But while the external noise continues to build, inside
Decathlon CMA CGM Team the response remains measured, with no decision yet taken on whether Seixas will start the Tour this summer.
French cycling divided as pressure grows
Seixas’ rise has already split opinion among some of the most prominent French voices in the sport.
Reigning Tour de France Femmes champion Pauline Ferrand-Prevot has leaned towards the idea that a rider in this kind of form should embrace the moment rather than overthink it. “I think when you have the form, you have to take advantage of it,” she said after Fleche Wallonne, offering the clearest counterpoint to those urging caution.
Hinault, by contrast, has warned against rushing Seixas into a first Tour de France this summer. “Everyone says he should ride the Tour... I’m not convinced,” he said, arguing that facing Pogacar across 23 days would be a very different test.
That leaves Decathlon management stuck between two powerful arguments. One says Seixas may never get a better moment to ride the wave. The other warns that the Tour is not simply another race to add to a calendar.
Liege has only intensified that debate. What was previously a question of potential is now backed by a performance against the very best in the sport, under the kind of pressure and intensity that few riders of his age have ever handled.
Seixas shakes hands with Tour de France boss Christian Prudhomme
“We don’t want to take any risks”
The key message from within Decathlon is not about ability, but timing. “We don’t want to take any risks at this stage of his career,”
Performance director Jean-Baptiste Quiclet says to RMC Sport. “Our only obsession is to ensure his development continues and that we don’t take the risk of putting him under pressure at this stage.”

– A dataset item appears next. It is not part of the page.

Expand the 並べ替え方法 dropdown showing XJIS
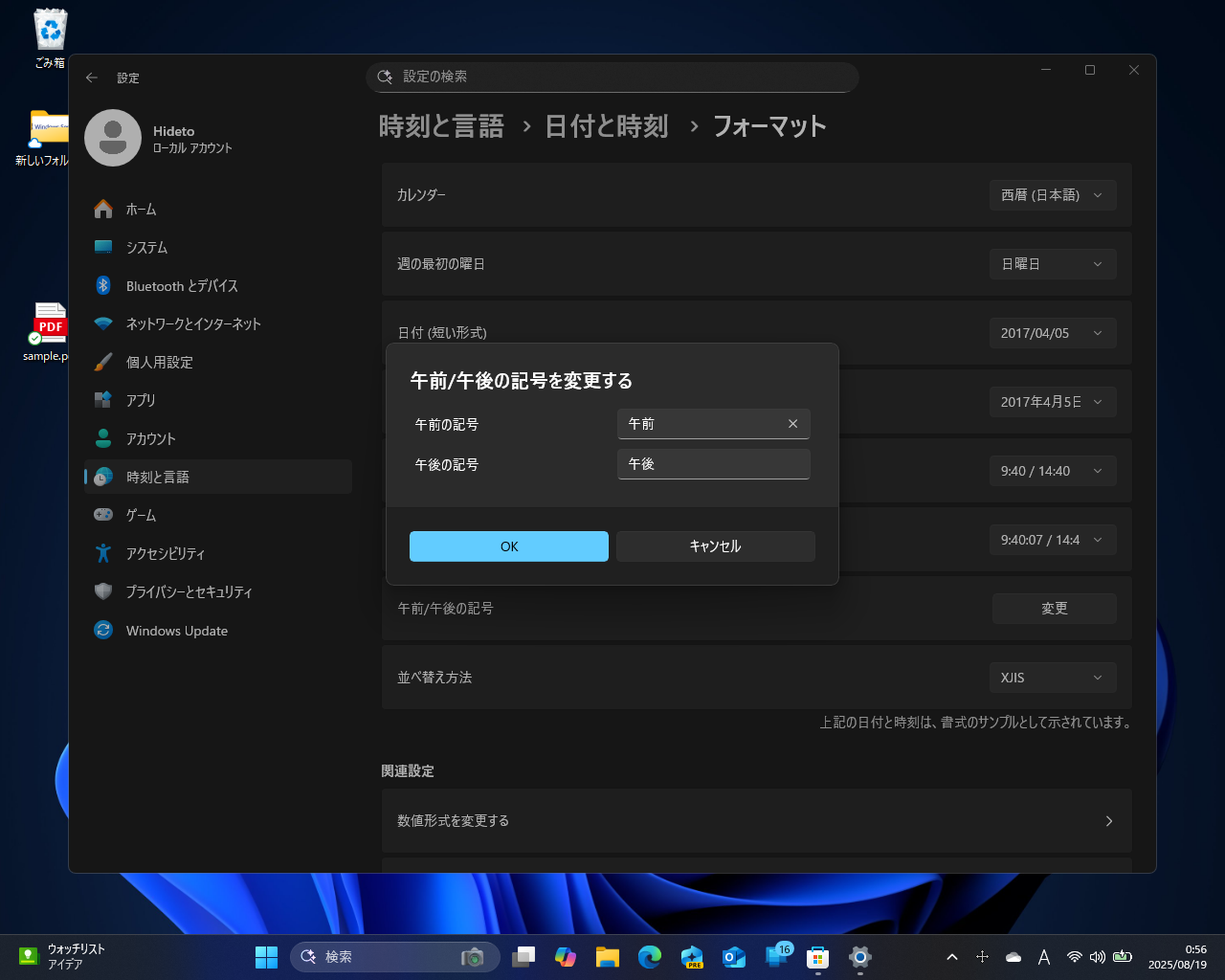This screenshot has height=980, width=1225. (1053, 678)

That approach reflects a plan set well before the current wave of attention, with the team determined not to deviate from the structure that has guided Seixas’ progression through the junior ranks and into the WorldTour. “We’ve ruled out making any decision before the roadmap we set back in October,” he continued. “We want to apply the same method we’ve followed since we started working with him.”
A decision still to come
A final decision on Seixas’ participation at the Tour de France is expected within the next one to two weeks, following internal discussions. In the meantime, he will step away briefly from racing after his Ardennes campaign before entering the next phase of evaluation.
A more gradual build remains the likely pathway, even as external expectations continue to rise.
Seixas’ performance at Liège has changed the scale of the conversation around him. The pressure to deliver a new French contender for the Tour de France is no longer building, it is already here. And that is precisely the environment Decathlon are attempting to manage.
Because if Seixas does line up at the Tour this summer, it will not just be as a talented young rider. It will be under a level of scrutiny that few in modern cycling have ever faced, let alone at such an early stage of their career.